Are Employees Spending Their Benefits Dollars Wisely?
Employers are frustrated. Insurers are pointing to utilization. Advisors are blaming drug costs. HR teams are caught in the middle.
Yet almost nobody is willing to have the conversation that matters:
Are employees spending benefit dollars wisely?
In many cases, the answer is no.
Before anyone accuses me of blaming employees, let's be clear: this isn't entirely their fault. Most benefit plans are designed in a way that actively discourages responsible consumer behaviour.
And for years, brokers and insurers have enabled it.
The Pandemic Gave Everyone an Excuse
When COVID hit, employers were dealing with unprecedented challenges.
The labour market was tight. Employees demanded more flexibility. Mental health claims surged. Organizations were afraid to make any changes that could be perceived as taking something away.
So what happened?
Benefits plans became politically untouchable.
Rather than redesign plans to improve sustainability, employers kept adding more coverage, more programs, and more spending.
Insurers were happy to collect higher premiums.
Brokers were happy to sell additional products and services.
Employees were happy to receive richer benefits.
Everyone won — until the bill arrived.
We've Known the Solutions for Years
Here's the part that should make employers uncomfortable.
The industry already knows how to influence behaviour and control costs.
We've known for years.
Examples include:
Tiered drug plans that reward members for choosing lower-cost options.
Meaningful cost-sharing arrangements between employers and employees.
Plan designs that encourage generic substitution.
Pharmacy comparison tools that identify lower-cost dispensing fees.
Mail-order and virtual pharmacy options.
Smarter use of Health Care Spending Accounts.
These aren't revolutionary ideas.
They're not new.
They're just rarely implemented.
Why?
Because introducing meaningful change creates friction.
And most brokers would rather shop the market every few years than have difficult conversations about plan design.
“PEPM - d to Death”
Over the past decade, the industry has developed a new solution to every problem:
Add another vendor.
Mental health concerns? Add a vendor.
Sleep issues? Add a vendor.
Financial wellness? Add a vendor.
Parenting support? Add a vendor.
Second opinions? Add a vendor.
Virtual care? Add a vendor.
Every solution comes with another Per Employee Per Month (PEPM) fee attached.
Individually, many of these programs are excellent.
Collectively, they have created a marketplace where employers are spending thousands of dollars annually on programs that are rarely measured, rarely evaluated, and often poorly utilized.
Ask yourself a simple question:
How many employers can confidently quantify the return on investment of every PEPM program they purchase?
The answer is usually somewhere between "few" and "none."
Why Doesn't Behaviour Change?
Because there is no reason for it to change.
Most benefit plans are designed so that employees experience little or no financial consequence for making expensive choices.
Why compare pharmacy prices if someone else is paying?
Why choose the lower-cost provider if reimbursement is the same?

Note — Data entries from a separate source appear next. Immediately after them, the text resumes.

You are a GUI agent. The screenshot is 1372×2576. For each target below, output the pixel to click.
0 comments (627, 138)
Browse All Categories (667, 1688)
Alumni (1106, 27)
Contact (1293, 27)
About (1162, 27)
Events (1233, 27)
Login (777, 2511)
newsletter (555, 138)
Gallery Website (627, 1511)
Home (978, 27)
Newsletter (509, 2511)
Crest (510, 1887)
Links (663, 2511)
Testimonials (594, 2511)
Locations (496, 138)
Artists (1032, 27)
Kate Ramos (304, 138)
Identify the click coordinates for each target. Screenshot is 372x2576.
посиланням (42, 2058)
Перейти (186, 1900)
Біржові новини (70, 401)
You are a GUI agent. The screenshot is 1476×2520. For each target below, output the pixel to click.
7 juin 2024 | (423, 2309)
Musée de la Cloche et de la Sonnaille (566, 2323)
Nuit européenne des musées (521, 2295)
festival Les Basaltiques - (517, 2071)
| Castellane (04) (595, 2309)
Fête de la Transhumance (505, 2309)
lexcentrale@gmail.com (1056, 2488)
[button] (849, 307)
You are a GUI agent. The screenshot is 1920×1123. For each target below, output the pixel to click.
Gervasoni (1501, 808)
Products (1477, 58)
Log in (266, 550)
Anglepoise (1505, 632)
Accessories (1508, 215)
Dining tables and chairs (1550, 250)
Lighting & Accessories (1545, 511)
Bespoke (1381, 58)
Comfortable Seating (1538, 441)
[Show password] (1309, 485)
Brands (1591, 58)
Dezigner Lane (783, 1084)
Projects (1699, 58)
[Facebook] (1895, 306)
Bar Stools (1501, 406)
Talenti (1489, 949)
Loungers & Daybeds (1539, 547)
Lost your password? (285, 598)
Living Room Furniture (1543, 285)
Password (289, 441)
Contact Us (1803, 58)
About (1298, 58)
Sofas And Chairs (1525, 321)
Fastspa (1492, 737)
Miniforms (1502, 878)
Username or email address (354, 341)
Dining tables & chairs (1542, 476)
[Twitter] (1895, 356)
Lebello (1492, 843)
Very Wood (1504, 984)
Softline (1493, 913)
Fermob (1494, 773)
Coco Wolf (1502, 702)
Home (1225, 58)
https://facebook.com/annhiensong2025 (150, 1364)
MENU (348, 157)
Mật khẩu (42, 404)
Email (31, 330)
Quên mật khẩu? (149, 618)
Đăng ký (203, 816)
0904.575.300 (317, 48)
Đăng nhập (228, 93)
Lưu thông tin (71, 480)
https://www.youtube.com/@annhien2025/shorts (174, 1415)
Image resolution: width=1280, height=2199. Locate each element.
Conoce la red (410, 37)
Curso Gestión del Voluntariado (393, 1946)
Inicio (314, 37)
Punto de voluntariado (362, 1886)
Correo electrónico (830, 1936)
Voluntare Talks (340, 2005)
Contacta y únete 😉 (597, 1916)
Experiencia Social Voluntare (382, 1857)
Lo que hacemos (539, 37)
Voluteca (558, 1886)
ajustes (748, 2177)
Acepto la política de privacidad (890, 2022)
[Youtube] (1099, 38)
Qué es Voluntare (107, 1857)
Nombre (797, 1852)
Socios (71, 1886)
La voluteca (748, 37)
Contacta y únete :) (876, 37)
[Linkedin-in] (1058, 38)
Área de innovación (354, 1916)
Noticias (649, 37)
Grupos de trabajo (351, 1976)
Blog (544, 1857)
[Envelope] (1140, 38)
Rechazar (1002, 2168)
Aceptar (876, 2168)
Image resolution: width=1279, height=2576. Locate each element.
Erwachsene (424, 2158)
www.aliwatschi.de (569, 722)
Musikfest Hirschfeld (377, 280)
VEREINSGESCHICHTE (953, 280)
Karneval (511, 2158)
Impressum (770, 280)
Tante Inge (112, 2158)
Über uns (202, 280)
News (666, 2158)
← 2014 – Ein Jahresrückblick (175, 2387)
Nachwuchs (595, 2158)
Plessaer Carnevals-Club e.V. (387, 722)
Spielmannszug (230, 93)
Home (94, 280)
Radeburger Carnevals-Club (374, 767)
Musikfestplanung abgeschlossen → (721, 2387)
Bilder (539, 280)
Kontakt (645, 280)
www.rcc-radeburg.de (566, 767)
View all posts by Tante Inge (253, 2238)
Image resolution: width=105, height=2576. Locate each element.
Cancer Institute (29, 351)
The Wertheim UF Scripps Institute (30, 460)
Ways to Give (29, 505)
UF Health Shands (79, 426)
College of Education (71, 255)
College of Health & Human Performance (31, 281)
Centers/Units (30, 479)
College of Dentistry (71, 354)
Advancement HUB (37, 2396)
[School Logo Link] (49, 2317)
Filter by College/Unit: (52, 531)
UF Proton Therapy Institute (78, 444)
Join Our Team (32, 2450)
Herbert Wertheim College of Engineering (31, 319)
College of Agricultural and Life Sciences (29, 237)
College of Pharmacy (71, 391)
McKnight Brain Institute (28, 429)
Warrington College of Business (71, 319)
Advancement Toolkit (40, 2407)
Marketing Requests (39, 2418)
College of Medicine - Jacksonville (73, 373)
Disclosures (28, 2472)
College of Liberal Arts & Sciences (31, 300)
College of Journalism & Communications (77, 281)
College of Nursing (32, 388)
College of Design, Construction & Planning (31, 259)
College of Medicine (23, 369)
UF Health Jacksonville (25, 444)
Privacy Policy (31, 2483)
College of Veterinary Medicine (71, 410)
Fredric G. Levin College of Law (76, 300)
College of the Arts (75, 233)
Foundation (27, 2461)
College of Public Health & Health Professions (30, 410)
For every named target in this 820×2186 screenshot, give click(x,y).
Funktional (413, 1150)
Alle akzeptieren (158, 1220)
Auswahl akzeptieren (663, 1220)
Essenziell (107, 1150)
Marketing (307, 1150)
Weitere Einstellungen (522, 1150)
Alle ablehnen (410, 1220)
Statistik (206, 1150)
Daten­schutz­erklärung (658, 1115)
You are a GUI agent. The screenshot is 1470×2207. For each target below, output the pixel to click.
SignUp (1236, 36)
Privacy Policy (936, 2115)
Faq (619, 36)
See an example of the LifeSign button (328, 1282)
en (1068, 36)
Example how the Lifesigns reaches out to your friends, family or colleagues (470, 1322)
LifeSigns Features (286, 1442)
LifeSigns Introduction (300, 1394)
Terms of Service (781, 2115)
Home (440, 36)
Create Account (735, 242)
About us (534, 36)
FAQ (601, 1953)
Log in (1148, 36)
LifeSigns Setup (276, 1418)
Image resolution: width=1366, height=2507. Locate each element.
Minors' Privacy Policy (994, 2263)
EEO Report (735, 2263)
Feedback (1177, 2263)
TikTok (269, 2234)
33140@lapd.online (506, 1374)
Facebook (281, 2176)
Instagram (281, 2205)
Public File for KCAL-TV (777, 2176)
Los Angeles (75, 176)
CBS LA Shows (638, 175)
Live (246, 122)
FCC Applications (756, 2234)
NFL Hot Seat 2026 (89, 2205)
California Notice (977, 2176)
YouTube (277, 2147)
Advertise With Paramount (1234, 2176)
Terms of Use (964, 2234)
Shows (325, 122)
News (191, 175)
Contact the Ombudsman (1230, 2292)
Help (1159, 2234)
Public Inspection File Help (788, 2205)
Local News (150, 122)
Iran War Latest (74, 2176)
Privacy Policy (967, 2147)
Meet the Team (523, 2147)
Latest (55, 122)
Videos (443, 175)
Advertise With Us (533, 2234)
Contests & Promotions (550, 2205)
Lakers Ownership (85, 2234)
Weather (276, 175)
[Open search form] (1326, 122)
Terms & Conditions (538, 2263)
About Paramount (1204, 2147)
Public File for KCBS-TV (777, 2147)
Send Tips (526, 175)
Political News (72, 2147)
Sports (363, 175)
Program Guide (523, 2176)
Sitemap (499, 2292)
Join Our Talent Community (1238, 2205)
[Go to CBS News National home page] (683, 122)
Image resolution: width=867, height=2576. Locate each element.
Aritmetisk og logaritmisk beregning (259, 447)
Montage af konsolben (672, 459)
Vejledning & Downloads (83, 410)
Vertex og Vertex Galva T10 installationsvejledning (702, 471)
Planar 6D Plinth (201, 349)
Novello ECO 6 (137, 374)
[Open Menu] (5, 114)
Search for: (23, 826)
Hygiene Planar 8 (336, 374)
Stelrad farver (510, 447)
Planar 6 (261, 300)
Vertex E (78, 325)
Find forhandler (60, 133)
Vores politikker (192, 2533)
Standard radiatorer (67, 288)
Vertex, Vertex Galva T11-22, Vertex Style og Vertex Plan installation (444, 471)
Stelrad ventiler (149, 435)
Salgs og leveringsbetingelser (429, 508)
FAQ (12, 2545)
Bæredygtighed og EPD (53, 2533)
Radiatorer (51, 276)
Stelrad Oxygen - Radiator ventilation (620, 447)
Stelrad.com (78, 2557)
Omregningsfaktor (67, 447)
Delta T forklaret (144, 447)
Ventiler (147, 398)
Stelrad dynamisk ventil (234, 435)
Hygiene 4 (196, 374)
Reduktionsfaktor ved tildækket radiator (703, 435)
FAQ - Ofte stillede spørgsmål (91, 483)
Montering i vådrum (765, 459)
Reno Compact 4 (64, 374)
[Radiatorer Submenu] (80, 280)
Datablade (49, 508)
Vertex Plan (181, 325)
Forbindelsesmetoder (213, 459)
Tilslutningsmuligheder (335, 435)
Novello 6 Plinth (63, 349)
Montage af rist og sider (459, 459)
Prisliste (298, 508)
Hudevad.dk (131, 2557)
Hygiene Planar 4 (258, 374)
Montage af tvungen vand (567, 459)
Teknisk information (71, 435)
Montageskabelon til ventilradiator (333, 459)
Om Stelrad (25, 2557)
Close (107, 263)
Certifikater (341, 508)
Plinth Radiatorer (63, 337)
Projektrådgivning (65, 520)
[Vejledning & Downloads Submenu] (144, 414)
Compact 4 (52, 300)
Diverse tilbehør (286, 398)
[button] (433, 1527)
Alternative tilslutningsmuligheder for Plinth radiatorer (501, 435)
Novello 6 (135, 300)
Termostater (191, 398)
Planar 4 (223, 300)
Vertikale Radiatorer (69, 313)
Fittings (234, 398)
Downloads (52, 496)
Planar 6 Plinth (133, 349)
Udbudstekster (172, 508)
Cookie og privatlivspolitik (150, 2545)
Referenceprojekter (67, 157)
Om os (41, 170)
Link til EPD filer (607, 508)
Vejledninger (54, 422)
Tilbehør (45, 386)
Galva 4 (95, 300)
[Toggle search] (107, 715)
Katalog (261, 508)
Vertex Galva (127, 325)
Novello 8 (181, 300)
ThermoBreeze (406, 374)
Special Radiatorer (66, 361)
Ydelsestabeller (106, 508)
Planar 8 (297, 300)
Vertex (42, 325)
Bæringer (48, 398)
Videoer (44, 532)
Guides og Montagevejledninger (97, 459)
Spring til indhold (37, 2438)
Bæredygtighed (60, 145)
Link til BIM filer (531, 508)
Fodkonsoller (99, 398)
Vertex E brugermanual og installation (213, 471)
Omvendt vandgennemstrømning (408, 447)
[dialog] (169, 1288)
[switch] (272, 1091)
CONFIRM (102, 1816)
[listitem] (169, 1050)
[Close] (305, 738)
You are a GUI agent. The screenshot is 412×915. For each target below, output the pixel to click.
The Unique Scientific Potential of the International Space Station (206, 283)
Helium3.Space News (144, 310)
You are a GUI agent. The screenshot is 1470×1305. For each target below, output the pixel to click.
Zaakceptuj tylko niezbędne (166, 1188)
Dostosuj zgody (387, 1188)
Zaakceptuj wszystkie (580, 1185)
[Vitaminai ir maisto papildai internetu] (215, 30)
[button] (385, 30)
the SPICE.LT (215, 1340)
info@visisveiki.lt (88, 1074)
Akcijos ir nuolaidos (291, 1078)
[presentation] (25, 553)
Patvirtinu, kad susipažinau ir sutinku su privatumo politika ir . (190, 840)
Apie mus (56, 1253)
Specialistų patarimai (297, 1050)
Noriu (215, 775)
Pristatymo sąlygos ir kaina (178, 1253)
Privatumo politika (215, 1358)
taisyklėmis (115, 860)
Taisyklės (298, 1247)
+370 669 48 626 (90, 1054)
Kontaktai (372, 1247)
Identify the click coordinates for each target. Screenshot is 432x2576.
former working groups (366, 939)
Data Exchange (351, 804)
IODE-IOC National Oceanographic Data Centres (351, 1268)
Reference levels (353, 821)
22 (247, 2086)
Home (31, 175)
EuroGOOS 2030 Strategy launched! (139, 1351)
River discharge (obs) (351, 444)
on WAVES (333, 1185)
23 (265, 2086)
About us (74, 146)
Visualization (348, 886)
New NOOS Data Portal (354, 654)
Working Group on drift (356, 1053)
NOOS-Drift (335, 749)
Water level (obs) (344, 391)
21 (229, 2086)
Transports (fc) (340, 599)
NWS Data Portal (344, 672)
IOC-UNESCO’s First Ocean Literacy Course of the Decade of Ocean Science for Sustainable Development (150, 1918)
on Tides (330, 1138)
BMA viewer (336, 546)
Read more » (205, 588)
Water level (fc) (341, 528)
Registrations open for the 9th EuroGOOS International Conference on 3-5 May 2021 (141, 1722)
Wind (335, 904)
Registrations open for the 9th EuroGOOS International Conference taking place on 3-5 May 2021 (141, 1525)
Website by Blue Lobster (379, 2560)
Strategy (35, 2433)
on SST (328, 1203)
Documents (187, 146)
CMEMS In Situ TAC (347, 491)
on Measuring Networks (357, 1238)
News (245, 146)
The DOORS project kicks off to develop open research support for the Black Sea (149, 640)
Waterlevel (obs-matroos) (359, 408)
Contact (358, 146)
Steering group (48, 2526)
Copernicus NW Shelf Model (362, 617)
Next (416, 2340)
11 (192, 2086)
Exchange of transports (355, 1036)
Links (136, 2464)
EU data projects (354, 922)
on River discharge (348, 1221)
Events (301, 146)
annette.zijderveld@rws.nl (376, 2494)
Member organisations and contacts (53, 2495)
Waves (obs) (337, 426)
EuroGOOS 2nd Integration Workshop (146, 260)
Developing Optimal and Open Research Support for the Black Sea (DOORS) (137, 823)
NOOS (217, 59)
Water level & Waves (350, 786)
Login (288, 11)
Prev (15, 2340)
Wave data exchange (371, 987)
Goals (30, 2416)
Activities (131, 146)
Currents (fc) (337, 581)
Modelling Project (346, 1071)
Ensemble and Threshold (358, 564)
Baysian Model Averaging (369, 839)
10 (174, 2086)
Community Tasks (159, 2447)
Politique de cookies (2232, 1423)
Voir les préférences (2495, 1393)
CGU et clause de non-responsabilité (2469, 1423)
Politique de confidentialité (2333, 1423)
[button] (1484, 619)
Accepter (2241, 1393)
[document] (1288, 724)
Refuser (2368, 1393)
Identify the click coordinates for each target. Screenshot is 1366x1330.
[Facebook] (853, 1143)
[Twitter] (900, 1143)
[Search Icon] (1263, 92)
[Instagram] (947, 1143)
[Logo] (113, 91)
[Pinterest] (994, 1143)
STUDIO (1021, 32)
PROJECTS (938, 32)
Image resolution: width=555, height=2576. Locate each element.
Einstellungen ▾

Why question utilization when there is no personal financial impact?
Human behaviour is predictable.
If plans reward consumption, consumption increases.
Yet every year the industry acts surprised when claim costs rise.
The Broker Playbook
An uncomfortable truth:
Many brokers have become renewal managers rather than advisors.
Claims increase.
Rates increase.
The broker goes to market.
A new insurer offers a discount.
The employer gets temporary relief.
Three years later the cycle repeats.
Nothing fundamentally changes.
The underlying behaviour remains untouched.
The plan remains inefficient.
The costs continue climbing.
This is not a strategy.
It's a Band-Aid.
Why Employers Finally Have Leverage
The environment is changing.
High-cost specialty drugs continue to push claims upward.
Benefit plans now represent one of the largest labour costs for many organizations, often reaching 10% of payroll or more.
National Pharmacare may help absorb some costs that employers previously carried.
Most importantly, employers now have access to far better data than they did a decade ago.
For the first time, organizations can evaluate whether plan changes are actually producing results.
The Future Isn't More Benefits
The future isn't another app.
It isn't another wellness platform.
It isn't another PEPM charge.
The future is creating benefit plans that encourage employees to become better consumers.
That means introducing accountability.
That means measuring outcomes.
That means challenging utilization patterns that don't make sense.
And that means brokers and insurers being willing to recommend changes that may be unpopular in the short term but beneficial in the long term.
The real question isn't whether employees are spending benefit dollars wisely.
The real question is whether employers, brokers, and insurers finally have the courage to demand it.